Tools like ChatGPT will often rewrite the work that you want checked. When you do this, the words are no longer your own. What do we call it when you use someone (or something) else's words? Plagiarism! You can't get AI tools to rewrite your work for you because the rewritten text is not your words, they're the work of the AI tool! So don't copy and paste rewritten work into your documents. You need to make sure that what goes into the tool and what comes out of it are your words, so you need to explicitly state in your prompt that you do not want anything rewritten.
So long as the tool is only reviewing your work and not rewriting it, AI tools can be very useful. Here are examples of prompts that you could use (don't forget to add "do not rewrite" as necessary)
Here are some best practices to keep in mind when using generative AI tools for proofreading:
These tools may overcorrect work. AI tools might fail to grasp the context or recognise deliberate grammar and style choices that you might have used. A human proofreader would be more likely to recognise these and leave alone. You don't have to accept every suggestion that's made. Blindly accepting every suggestion might mean that your distinctive writing voice is lost.
There's no guarantee you'll get the same suggestions each time you ask a piece of work to be checked. That's just the nature of these tools. They don't learn from feedback and can't adapt suggestions based on user preferences (unless of course you're specifying everything in a prompt, but what's the point of that?)

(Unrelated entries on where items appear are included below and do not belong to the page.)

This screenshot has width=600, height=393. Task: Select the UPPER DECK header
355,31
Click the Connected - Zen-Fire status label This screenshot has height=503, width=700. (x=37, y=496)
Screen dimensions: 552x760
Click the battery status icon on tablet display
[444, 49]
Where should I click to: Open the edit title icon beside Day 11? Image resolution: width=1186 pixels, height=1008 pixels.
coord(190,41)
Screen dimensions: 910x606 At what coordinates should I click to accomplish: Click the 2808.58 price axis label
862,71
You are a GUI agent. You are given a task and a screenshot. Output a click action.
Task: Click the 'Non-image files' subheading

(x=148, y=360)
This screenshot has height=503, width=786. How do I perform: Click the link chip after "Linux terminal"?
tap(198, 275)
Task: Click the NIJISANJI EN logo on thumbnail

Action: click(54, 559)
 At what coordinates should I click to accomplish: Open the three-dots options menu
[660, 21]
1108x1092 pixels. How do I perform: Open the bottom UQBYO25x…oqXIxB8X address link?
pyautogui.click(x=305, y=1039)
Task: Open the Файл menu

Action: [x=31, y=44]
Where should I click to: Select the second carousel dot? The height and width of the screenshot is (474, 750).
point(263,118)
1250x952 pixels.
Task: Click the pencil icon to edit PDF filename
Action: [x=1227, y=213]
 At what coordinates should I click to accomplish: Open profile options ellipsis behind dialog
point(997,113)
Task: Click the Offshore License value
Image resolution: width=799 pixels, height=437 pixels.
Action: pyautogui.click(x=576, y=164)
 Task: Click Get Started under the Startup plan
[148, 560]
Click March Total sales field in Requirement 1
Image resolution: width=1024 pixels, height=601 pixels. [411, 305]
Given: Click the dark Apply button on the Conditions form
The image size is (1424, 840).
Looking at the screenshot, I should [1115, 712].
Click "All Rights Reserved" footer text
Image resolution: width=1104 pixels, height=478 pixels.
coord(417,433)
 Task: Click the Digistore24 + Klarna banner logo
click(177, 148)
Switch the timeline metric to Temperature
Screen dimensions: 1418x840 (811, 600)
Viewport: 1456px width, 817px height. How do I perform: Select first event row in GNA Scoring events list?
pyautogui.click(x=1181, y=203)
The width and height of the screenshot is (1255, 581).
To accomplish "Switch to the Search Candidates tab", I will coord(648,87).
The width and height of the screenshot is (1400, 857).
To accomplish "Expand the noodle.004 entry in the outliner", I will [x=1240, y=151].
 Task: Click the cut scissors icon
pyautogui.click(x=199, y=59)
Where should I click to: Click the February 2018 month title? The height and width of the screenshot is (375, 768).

You are more intelligent than these tools. Just as you shouldn't accept every change suggested by an AI, you should trust your own judgment; you understand why you wrote something the way you did, while an AI tool does not. These tools often struggle with style, nuance, and technical terminology. AI tools are trained on a vast body of text and recognise patterns, so they might suggest alterations that make your work resemble what they know from their training data. These suggestions may not be suitable for your writing and could change the writing voice. Additionally, they are not effective with formatted text, such as tables and bullet points, which might mess up some of their suggestions
AI tools are useful for proofing, but don't rely on them; make sure a human has the final say on proofing your work.